**List of tasks:**
(a) In the passage on working with GE MRI equipment, which artifact appears when ASSET acceleration factors are set too high?
(b) Continue the passage on GE MRI technologist practice from the end of its last sentence.

**Passage to read:**
·····

Practical mastery of GE MRI equipment comes from combining technical knowledge with hands-on troubleshooting experience. New technologists often struggle with coil selection initially, but a simple rule helps: always use the most dedicated coil available for the anatomy being imaged, and only fall back to flex or surface coils when dedicated options are unavailable or incompatible with patient positioning. This principle alone solves the majority of routine coil decisions in clinical practice across both 1.5T and 3.0T platforms.
Protocol optimization is another area where experienced GE technologists shine. Default GE protocols are starting points, not gospel. Working with your applications specialist or lead technologist to adjust acceleration factors, fat suppression techniques, and slice prescription orientations can dramatically improve both image quality and scan times. Document protocol changes in a shared site reference so that all technologists benefit from accumulated optimization work over months and years of clinical experience.
Image artifact identification deserves dedicated study time. Common GE-specific artifacts include ASSET unfolding artifacts when acceleration factors are set too high, motion ghosting that responds well to triggered acquisitions or radial sampling, and chemical shift artifacts at fat-water interfaces that worsen at 3.0T. Recognizing artifacts quickly allows you to repeat sequences with adjusted parameters during the patient visit rather than discovering quality problems after the patient has left the department.
Patient communication skills directly impact image quality on GE systems just as on any MRI platform. Clear breath-hold coaching, reassurance about acoustic noise, and explanation of how long each sequence will take all reduce motion artifact and improve overall study quality. The Silent Scan feature on modern GE platforms helps significantly with anxious patients, but no technology fully replaces the comfort that comes from confident, friendly technologist interaction with patients before and during the exam.

·····

**Given records:**
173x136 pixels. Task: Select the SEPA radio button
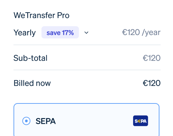[x=26, y=121]
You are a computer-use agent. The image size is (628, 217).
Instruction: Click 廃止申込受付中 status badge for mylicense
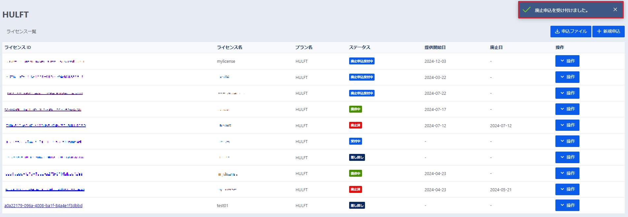click(x=362, y=61)
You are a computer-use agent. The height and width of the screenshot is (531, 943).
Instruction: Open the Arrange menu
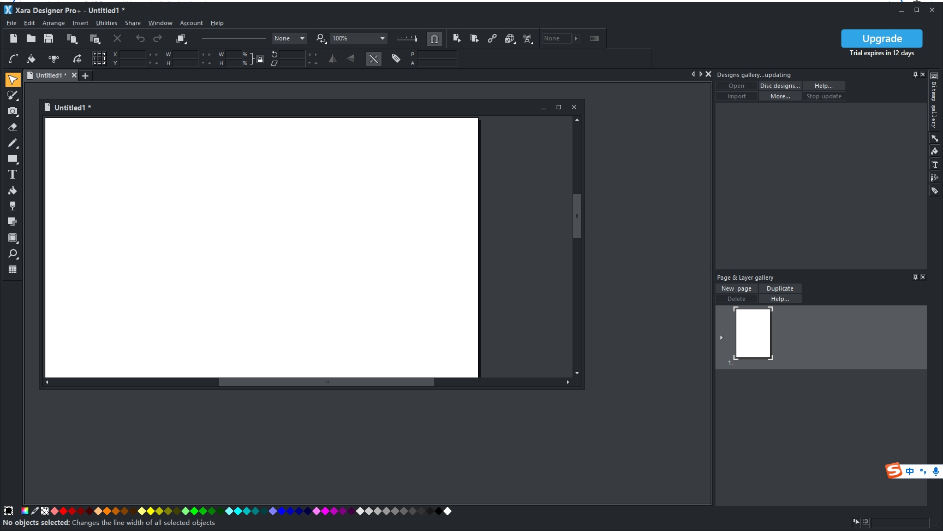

·····

**Results in order:**
(a) ASSET unfolding artifacts.

(b)
Emergency procedures with GE equipment follow standard MRI safety principles. Familiarize yourself with the quench button location, emergency stop procedures, and patient extraction protocols specific to your scanner model. Quarterly emergency drills help maintain readiness, and reviewing the manufacturer's safety documentation should be part of every new technologist's orientation program. Never become complacent about safety simply because nothing has happened recently in your facility's history.
Career development for GE-focused technologists often involves pursuing applications specialist certification through GE Healthcare's training programs. Applications specialists travel to client sites, provide protocol optimization support, and earn significantly higher salaries than staff technologists. The pathway typically requires several years of GE clinical experience, strong physics knowledge, and excellent communication skills. Many former staff technologists find applications work intellectually stimulating and financially rewarding compared with traditional clinical roles.
Looking forward, GE continues to invest heavily in AI-driven imaging, deep learning reconstruction, and quantitative MRI techniques. The SIGNA Hero 3.0T platform announced for late-decade release promises further automation, faster scans, and improved patient comfort. Technologists who embrace these innovations and develop comfort with AI-augmented workflows will find themselves well-positioned as the profession evolves toward more automated, quantitative, and personalized imaging services across all clinical specialties.